Le représentant du peuple a fustigé la libération du présumé violeur et auteur de violences volontaires aggravées et appelé les autorités judiciaires à expliquer le responsable de l’ONG Chan Mou s’est retrouvé libre.

Le président du NET a ensuite pris sur lui de rendre visite à l’accusé. Une démarche qui lui a permit de ressortir trois constats dont voici les détails !

J’ai rendu visite à Papson Moutité

C’était hier, à la mi journée. Après mon intervention ici, des acteurs du pouvoir judiciaire m’ont demandé de le visiter pour me faire mon opinion. J’ai ensuite eu des échanges avec certains d’entre eux, pour mieux comprendre. Selon moi, c’est ainsi que devrait agir le député. C’est seulement après avoir fait ces recherches qu’il peut interpeller un ministre à l’assemblée nationale.

Voici les trois choses que j’ai retenues :

Primo, le monsieur à vraiment mal. Je ne l’avais jamais rencontré auparavant mais d’après ce que j’ai vu de les yeux, il est en loques. Mobilité réduite, troubles nerveux et autres affections dont je ne peux parler publiquement.

Secondo. Sa libération conditionnelle à été possible à la superposition de trois éléments. Le certificat médical (ça a fait le tour des RS) l’avis de trois mecedins assermentés qui ont fait le tour de toutes les prisons du Togo pour déterminer les détenus dont l’état de santé nécessite une libération (son nom figurait sur la vingtaine de personne retenues) et enfin, l’indroducton d’une demande de libération conditionnelle par son avocat, assortie du paiement d’une caution. Il s’agit par conséquent d’une procédure régulière. Et comme je l’ai dit, sauf à être un comédien de première, le monsieur ne va pas bien.

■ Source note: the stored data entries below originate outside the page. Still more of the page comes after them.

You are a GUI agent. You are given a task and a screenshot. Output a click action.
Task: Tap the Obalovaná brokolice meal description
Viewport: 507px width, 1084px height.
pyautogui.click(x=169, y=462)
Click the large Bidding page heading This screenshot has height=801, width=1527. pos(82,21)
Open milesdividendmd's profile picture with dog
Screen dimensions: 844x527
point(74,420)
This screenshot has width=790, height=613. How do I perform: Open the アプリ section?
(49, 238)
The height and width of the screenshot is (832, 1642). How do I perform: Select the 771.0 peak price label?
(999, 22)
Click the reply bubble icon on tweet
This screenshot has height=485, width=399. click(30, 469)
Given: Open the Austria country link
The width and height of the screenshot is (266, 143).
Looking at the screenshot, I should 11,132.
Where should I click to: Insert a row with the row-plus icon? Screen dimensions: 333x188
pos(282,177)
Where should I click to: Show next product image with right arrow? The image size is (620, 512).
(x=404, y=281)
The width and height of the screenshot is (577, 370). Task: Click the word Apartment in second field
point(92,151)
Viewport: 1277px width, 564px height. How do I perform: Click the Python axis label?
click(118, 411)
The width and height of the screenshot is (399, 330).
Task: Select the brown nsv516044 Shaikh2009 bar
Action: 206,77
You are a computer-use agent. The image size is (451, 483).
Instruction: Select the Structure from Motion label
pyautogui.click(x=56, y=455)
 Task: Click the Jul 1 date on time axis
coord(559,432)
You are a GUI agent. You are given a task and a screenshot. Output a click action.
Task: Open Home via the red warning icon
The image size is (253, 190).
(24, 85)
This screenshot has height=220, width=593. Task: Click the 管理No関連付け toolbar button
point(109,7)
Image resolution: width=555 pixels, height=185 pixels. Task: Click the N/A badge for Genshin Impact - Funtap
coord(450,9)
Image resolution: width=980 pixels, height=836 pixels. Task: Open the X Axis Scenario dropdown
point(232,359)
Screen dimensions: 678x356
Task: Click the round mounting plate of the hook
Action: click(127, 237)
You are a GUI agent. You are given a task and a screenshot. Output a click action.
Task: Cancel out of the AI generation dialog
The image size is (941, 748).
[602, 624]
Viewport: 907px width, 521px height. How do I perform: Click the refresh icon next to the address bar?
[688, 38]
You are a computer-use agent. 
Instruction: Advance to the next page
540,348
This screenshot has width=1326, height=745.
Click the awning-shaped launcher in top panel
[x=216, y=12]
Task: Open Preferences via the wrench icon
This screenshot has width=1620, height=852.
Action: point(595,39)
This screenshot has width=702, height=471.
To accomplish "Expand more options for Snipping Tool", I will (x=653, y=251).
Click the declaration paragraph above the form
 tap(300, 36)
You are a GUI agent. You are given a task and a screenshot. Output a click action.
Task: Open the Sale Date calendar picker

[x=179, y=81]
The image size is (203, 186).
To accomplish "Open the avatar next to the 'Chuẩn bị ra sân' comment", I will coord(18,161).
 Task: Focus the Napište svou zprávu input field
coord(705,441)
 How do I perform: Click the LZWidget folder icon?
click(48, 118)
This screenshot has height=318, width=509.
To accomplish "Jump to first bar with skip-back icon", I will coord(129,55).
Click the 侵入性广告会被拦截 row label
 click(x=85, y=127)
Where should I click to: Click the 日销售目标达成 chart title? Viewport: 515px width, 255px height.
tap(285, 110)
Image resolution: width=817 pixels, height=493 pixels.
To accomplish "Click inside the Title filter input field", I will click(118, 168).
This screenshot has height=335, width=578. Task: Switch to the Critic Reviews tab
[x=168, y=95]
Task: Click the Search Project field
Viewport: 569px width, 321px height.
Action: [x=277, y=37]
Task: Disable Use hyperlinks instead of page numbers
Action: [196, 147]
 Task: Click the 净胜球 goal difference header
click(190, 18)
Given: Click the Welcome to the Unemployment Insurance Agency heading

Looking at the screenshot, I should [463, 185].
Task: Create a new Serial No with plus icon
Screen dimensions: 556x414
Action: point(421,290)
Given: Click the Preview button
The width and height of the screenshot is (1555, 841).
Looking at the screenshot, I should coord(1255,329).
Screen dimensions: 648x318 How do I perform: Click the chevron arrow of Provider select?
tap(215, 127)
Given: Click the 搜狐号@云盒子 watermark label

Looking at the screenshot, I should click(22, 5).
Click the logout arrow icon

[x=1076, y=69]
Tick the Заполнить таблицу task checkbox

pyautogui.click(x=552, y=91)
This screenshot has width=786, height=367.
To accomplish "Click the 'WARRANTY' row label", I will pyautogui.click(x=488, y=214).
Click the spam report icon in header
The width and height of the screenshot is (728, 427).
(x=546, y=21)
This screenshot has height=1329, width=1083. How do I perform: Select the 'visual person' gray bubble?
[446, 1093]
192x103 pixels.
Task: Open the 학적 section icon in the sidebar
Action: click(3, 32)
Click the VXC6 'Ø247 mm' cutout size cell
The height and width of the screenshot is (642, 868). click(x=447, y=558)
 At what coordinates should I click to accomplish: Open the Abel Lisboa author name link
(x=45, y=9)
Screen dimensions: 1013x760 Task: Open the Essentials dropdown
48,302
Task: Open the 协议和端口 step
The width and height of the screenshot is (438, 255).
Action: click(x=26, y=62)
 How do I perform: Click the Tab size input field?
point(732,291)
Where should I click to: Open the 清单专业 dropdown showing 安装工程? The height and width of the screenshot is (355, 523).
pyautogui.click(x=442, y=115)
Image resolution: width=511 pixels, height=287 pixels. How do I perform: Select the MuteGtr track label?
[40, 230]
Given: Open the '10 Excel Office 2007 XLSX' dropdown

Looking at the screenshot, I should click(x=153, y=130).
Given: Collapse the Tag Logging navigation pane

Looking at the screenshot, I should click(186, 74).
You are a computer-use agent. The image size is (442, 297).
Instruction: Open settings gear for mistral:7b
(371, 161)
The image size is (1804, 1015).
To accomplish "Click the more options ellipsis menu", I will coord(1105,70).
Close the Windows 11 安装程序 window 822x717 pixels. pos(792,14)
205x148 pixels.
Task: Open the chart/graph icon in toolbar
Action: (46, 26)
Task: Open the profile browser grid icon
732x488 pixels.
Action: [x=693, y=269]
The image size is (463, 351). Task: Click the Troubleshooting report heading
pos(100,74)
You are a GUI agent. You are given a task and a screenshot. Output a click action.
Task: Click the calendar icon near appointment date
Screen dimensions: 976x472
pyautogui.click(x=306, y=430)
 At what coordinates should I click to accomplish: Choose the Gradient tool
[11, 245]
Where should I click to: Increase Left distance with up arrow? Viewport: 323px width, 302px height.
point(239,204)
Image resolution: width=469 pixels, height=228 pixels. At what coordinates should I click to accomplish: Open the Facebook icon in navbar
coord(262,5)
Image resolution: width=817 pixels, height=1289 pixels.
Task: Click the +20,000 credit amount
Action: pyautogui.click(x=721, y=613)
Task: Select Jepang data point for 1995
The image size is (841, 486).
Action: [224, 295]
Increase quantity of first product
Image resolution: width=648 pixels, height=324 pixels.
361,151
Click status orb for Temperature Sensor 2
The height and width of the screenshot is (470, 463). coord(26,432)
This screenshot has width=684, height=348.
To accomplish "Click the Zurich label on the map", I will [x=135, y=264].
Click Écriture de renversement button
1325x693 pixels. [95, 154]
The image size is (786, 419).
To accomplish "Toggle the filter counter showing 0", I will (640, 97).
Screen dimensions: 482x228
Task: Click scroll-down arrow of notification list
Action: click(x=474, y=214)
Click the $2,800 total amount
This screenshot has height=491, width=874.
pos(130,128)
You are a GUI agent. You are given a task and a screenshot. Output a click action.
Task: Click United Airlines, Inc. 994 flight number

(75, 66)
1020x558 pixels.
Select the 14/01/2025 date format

Tertio, je déteste le viol et les violeurs, tout autant que les lynchage médiatiques sur des crimes présumés. Ce dont nous avons besoin dans cette affaire, c’est un procès, très vite: soit pour faire justice aux plaignantes, ou pour restaurer monsieur Moutité dans son honneur. Tout ceci dépend de lui. Le seul conseil que je lui ai donné, c’est que lorsqu’on en liberté sous contrôle judiciaire, on évite de se prononcer publiquement sur l’affaire, surtout quand ça concerne un viol présumé. Ça énerve les gens.

Voilà, j’ai fait ce qu’il fallait faire et prions pour que le procès intervienne assez rapidement pour libérer toutes les personnes impliquées dans cette sombre affaire.